▶ [What needs to be done]: Your reply should reproduce each record precisely as written.

╔══

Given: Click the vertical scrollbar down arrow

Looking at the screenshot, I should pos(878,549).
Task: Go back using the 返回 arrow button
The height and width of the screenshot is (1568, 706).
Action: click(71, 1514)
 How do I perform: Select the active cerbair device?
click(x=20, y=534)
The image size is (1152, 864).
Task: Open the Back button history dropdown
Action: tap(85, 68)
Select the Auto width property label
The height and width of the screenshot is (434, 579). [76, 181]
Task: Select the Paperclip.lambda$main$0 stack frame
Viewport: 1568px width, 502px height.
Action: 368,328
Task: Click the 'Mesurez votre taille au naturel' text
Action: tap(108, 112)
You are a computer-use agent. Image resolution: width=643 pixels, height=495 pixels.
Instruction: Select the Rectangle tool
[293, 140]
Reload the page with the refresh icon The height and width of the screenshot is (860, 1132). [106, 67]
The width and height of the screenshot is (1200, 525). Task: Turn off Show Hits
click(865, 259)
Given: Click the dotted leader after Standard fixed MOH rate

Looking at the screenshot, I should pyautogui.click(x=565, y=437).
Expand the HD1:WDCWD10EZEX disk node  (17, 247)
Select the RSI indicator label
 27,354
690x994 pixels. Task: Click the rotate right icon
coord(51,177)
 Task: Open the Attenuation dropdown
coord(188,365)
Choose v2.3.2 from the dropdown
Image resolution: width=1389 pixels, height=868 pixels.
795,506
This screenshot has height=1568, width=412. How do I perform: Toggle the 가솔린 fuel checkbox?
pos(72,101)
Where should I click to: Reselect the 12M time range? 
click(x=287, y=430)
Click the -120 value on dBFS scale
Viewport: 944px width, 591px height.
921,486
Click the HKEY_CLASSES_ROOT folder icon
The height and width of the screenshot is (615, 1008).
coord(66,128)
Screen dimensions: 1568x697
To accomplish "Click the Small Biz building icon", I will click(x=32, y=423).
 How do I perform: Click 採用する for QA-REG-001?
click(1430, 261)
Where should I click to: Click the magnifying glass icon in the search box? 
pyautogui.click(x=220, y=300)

╚══

▶ [Task response]:
Given: Click the vertical scrollbar down arrow

Looking at the screenshot, I should pos(878,549).
Task: Go back using the 返回 arrow button
The height and width of the screenshot is (1568, 706).
Action: click(71, 1514)
 How do I perform: Select the active cerbair device?
click(x=20, y=534)
The image size is (1152, 864).
Task: Open the Back button history dropdown
Action: tap(85, 68)
Select the Auto width property label
The height and width of the screenshot is (434, 579). [76, 181]
Task: Select the Paperclip.lambda$main$0 stack frame
Viewport: 1568px width, 502px height.
Action: 368,328
Task: Click the 'Mesurez votre taille au naturel' text
Action: tap(108, 112)
You are a computer-use agent. Image resolution: width=643 pixels, height=495 pixels.
Instruction: Select the Rectangle tool
[293, 140]
Reload the page with the refresh icon The height and width of the screenshot is (860, 1132). [106, 67]
The width and height of the screenshot is (1200, 525). Task: Turn off Show Hits
click(865, 259)
Given: Click the dotted leader after Standard fixed MOH rate

Looking at the screenshot, I should pyautogui.click(x=565, y=437).
Expand the HD1:WDCWD10EZEX disk node  (17, 247)
Select the RSI indicator label
 27,354
690x994 pixels. Task: Click the rotate right icon
coord(51,177)
 Task: Open the Attenuation dropdown
coord(188,365)
Choose v2.3.2 from the dropdown
Image resolution: width=1389 pixels, height=868 pixels.
795,506
This screenshot has height=1568, width=412. How do I perform: Toggle the 가솔린 fuel checkbox?
pos(72,101)
Where should I click to: Reselect the 12M time range? 
click(x=287, y=430)
Click the -120 value on dBFS scale
Viewport: 944px width, 591px height.
921,486
Click the HKEY_CLASSES_ROOT folder icon
The height and width of the screenshot is (615, 1008).
coord(66,128)
Screen dimensions: 1568x697
To accomplish "Click the Small Biz building icon", I will click(x=32, y=423).
 How do I perform: Click 採用する for QA-REG-001?
click(1430, 261)
Where should I click to: Click the magnifying glass icon in the search box? 
pyautogui.click(x=220, y=300)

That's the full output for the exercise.